Stated problem -
Rewrite the stretch from the line containing "Given: Click the" through the line containing "Looking at the", swapping "Mojave" for "Sonoma" and leaving everything else unchanged.

(Records from a collection)
########################################
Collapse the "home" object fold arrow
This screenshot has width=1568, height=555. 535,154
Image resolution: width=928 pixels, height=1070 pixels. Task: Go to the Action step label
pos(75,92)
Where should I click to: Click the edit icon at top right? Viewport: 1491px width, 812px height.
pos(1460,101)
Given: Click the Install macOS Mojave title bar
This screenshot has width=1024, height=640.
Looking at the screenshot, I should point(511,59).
########################################
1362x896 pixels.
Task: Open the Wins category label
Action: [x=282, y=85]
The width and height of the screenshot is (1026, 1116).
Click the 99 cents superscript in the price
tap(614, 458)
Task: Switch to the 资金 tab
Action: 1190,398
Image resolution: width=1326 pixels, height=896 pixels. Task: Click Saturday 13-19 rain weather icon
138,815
########################################
Correct response -
Given: Click the Install macOS Sonoma title bar
This screenshot has width=1024, height=640.
Looking at the screenshot, I should point(511,59).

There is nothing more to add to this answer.